In August 2001, the support services activities of GKN (which included interest in CHEP and Cleanaway) were merged into a separate company, Brambles Industries plc (listed on the London Stock Exchange) which then entered became a dual-listed company with Brambles Industries Limited. In December 2001, the Wreckair equipment hire business was sold to Coates Hire.

In March 2002, the United Transport and Brambles Project Services businesses were sold to Patrick Corporation. In October 2002, the railway leasing business was sold to VTG-Lehnkering. In November 2002 the Brambles Shipping business, including the ships Tasmanian Achiever and Victorian Reliance, was sold to Toll Holdings.

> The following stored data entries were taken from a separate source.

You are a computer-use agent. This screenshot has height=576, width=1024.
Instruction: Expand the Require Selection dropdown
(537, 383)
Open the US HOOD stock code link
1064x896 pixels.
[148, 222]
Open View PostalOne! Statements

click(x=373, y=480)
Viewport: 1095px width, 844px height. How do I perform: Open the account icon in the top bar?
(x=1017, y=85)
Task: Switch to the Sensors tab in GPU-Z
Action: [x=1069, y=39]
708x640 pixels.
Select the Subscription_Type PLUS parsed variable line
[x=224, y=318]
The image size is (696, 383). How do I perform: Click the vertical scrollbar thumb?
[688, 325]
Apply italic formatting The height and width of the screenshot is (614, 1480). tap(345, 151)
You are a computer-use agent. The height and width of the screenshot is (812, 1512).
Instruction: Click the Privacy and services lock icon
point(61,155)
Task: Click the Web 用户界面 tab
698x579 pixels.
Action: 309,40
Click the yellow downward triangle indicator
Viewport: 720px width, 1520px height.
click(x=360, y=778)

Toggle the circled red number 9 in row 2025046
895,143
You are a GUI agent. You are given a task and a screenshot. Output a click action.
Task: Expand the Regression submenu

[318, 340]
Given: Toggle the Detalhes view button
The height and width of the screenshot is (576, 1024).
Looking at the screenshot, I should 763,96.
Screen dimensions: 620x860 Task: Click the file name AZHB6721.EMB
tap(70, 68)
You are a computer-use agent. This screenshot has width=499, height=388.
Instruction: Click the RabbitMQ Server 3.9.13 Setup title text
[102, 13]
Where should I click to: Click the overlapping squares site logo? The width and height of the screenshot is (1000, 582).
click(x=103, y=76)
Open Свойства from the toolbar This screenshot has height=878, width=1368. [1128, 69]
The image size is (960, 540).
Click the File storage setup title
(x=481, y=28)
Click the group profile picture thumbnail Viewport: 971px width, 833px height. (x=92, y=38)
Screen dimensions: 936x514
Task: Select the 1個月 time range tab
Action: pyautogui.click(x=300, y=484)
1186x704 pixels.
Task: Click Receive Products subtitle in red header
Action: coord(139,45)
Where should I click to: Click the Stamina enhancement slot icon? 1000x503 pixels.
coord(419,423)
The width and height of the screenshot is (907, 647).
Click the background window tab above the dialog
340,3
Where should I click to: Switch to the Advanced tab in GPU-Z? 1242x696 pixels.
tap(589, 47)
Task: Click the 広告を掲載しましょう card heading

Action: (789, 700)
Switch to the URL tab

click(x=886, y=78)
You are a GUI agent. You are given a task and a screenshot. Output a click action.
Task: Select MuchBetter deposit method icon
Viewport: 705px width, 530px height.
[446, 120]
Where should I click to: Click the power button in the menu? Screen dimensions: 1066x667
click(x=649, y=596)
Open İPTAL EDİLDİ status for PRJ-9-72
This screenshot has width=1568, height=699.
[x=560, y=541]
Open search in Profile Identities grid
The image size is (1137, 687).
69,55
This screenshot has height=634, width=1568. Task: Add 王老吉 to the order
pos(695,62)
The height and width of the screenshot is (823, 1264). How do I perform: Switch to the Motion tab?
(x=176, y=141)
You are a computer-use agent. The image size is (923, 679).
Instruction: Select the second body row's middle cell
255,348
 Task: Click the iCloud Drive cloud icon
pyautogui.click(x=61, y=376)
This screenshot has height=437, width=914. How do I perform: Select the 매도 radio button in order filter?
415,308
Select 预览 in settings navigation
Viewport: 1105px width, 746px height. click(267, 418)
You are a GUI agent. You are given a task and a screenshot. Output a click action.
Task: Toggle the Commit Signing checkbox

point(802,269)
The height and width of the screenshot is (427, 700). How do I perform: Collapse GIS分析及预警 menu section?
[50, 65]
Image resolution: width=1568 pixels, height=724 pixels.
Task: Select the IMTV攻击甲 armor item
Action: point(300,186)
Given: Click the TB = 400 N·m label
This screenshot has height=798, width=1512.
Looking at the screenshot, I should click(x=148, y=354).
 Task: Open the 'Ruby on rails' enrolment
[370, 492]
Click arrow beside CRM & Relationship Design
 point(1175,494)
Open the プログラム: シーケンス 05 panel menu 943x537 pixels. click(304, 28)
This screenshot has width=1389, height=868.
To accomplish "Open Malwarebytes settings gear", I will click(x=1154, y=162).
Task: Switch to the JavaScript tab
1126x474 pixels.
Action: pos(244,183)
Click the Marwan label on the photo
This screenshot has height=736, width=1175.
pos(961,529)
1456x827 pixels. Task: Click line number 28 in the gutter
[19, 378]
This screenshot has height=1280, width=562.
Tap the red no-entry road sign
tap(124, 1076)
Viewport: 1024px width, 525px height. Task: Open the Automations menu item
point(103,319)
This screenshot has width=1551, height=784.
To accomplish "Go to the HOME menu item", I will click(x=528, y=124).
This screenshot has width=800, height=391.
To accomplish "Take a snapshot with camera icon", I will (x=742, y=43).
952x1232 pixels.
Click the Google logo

In 2006, the company's Australian waste management business, Cleanaway Australia and its Brambles Industrial Services business were sold to Kohlberg Kravis Roberts. Cleanaway UK was sold to Veolia. Following these divestments, Brambles unified its Australian and British-listed entities into a single entity, Brambles Limited, that was listed on the Australian Securities Exchange in November 2006. Brambles maintained a secondary listing on the London Stock Exchange until March 2010.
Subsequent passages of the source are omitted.